Compiling C programs requires four kinds of files:

  1. Regular source code files
    These files contain function definitions, and have names which end in “.c” by convention.
  2. Header files
    These files contain function declarations and various preprocessor statements. They are used to allow source code files to access externally-defined functions. Header files end in “.h” by convention.
  3. Object files
    These files are produced as the output of the compiler. They consist of function definitions in binary form, but they are not executable by themselves. Object files end in “.o” by convention(.obj in Windows).
  4. Binary executables
    These are produced as the output of a program called a “linker”. The linker links together a number of object files to produce a binary file which can be directly executed. Binary executables have no special suffix on Unix operating systems, although they generally end in “.exe” on Windows.

Inside the compilation process

There are four phases for a C program to become an executable:

  1. Pre-processing
  2. Compilation
  3. Assembly
  4. Linking

Pre – preprocessor

Before the C compiler starts compiling a source code file, the file is processed by a preprocessor. This is in reality a separate program, but it is invoked automatically by the compiler before compilation proper begins. What the preprocessor does is convert the source code file you write into another source code file. Preprocessor commands start with the pound sign (“#”). There are several preprocessor commands; two of the most important are:

    • #define, This is mainly used to define constants. #define is used in this way so as to avoid having to explicitly write out some constant value in many different places in a source code file.
    • #include, This is used to access function definitions defined outside of a source code file. For instance:
      #include <stdio.h>

      causes the preprocessor to paste the contents of <stdio.h> into the source code file at the location of the #include statement before it gets compiled. #include is used to include header files, which are files which mainly contain function declarations and #define statements. In this case stdio.h included in order to use functions such as printf and scanf.

Preprocessor also removs comments

 

Compilation

The second stage of compilation is confusingly enough called compilation.In this stage, the preprocessed code is translated to assembly instructions specific to the target processor architecture. These form an intermediate human readable language. The existence of this step allows for C code to contain inline assembly instructions and for different assemblers to be used. To save the result of the compilation stage, pass the -S option

% gcc -s hello.c

This will create a file named hello.s, containing the generated assembly instructions.

 

Assembly

During this stage, an assembler is used to translate the assembly instructions to object code.

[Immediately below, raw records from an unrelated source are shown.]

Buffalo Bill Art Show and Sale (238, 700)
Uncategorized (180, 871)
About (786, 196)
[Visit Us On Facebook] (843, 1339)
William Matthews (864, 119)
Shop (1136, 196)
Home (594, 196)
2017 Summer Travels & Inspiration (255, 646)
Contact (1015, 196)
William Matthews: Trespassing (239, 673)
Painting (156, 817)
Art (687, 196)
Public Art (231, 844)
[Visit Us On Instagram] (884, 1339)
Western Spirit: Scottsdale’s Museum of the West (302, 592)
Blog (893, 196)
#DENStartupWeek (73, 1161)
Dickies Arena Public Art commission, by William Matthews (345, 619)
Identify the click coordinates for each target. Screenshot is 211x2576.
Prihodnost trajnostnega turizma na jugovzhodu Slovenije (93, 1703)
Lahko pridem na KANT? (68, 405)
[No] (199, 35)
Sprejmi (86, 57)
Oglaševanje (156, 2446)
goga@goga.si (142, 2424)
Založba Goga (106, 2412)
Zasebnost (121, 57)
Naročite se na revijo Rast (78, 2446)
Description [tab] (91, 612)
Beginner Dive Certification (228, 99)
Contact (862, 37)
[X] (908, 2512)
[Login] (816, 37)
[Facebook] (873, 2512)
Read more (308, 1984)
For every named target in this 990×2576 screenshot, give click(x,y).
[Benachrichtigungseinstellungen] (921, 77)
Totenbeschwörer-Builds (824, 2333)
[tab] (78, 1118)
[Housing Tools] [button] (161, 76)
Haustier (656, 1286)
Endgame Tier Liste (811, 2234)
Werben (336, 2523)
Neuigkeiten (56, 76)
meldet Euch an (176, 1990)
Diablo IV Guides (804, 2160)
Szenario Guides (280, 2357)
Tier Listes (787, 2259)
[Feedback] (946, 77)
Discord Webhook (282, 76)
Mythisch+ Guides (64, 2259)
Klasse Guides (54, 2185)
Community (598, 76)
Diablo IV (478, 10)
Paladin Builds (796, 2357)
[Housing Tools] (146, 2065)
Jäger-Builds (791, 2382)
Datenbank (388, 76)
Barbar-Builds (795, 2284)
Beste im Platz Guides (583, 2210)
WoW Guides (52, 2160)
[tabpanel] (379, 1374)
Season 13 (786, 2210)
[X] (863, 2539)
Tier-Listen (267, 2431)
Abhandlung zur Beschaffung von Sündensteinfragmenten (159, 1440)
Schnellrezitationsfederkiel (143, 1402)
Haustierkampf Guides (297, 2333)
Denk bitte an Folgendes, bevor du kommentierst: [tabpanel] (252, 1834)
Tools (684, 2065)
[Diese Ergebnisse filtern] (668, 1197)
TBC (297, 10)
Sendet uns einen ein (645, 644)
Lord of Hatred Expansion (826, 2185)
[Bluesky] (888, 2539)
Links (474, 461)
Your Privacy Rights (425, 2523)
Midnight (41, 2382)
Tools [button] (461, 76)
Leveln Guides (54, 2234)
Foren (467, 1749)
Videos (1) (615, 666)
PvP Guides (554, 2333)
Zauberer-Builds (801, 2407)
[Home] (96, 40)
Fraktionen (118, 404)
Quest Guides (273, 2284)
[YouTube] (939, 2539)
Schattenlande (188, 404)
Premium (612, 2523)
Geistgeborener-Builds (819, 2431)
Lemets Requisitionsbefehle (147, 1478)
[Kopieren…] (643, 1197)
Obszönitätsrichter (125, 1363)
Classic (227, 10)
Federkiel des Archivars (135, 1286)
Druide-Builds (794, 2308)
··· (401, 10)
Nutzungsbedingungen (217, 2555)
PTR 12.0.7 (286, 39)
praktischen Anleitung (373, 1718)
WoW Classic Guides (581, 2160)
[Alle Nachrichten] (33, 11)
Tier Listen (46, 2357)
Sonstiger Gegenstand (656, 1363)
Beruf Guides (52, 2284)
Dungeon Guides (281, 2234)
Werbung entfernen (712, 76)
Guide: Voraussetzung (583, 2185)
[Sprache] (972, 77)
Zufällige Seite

The output consists of actual instructions to be run by the target processor.

% gcc -c hello.c

This tells the compiler to run the preprocessor on the file hello.c and then compile it into the object code file hello.o. The -c option means to compile the source code file into an object file but not to invoke the linker. The contents of this file is in a binary format.

 

Linking

The job of the linker is to link together a bunch of object files (.o files) into a binary executable. This includes both the object files that the compiler created from your source code files as well as object files that have been pre-compiled for you and collected into library files. These files have names which end in .a or .so, and you normally don’t need to know about them, as the linker knows where most of them are located and will link them in automatically as needed.

Like the preprocessor, the linker is a separate program called ld. Also like the preprocessor, the linker is invoked automatically for you when you use the compiler. The normal way of using the linker is as follows:

% gcc hello1.o hello2.o hello3.o -o hello

This line tells the compiler to link together three object files (hello1.o, hello2.o, and hello3.o) into a binary executable file named hello. Now you have a file called hello that you can run.